Spokane FāVS guest columnist and WSU student Loren Negron.   (Spokane FāVS )

I ended my spring semester at WSU with three failed classes, a C-minus and a term GPA below a 1.0. On May 12, WSU notified me that I lost all my financial aid and my full-ride scholarship.

I failed.

At the time, only four people knew what happened. I was too ashamed to tell anybody else. I had always been an academic rock star, but I lost that drive during the spring.

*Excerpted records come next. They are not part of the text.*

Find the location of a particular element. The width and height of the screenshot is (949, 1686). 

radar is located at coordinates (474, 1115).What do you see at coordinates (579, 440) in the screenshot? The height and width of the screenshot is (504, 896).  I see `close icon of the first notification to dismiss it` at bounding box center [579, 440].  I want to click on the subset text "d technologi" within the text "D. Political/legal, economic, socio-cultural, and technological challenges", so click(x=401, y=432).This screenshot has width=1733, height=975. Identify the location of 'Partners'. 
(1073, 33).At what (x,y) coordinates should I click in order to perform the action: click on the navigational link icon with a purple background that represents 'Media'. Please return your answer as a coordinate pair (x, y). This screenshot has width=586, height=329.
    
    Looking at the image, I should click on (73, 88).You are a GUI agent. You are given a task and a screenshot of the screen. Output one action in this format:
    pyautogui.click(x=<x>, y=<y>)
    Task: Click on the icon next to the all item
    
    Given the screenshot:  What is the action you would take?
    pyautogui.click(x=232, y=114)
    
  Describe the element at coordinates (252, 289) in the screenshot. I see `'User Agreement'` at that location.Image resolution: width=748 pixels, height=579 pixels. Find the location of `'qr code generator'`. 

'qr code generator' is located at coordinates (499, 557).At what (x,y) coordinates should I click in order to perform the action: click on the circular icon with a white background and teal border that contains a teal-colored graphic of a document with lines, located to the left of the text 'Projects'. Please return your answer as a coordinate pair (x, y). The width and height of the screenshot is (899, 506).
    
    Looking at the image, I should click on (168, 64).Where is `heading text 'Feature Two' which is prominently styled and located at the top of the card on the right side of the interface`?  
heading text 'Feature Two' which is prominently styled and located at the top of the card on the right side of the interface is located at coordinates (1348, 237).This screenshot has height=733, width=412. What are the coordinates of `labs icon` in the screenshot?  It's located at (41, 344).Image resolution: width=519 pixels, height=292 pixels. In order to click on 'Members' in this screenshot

I battled depression as my parents started their divorce process. I fought back tears as I testified in a legal proceeding and shared my experience dealing with physical and emotional abuse.

I fought hard, and I’m still fighting.

There are many conflicting emotions ravaging inside me. I am learning to navigate through all of it. Some days are harder than others.

Sometimes I feel like I’m drowning in an ocean of pain. My suffering feels heavy.

I felt like a failure. I was worried I wouldn’t be able to finish college. I was worried about my finances. I felt so lost.

On May 20, I cried silently in my bedroom and prayed to God. My prayer was simple: “I need a miracle right now.”

When I woke up the next morning, I received an email from Kit Flowers, someone I interviewed last fall for a journalism class assignment. Flowers is the executive director of the international nonprofit Christian Veterinary Mission. In the email Flowers sent me, he asked what my plan was for the summer and if I was interested in working for them.

I met with him and the organization’s marketing director a few days later. They offered me a paid marketing internship. As part of the contract, I would work 40 hours per week this summer and they would pay me $24 per hour.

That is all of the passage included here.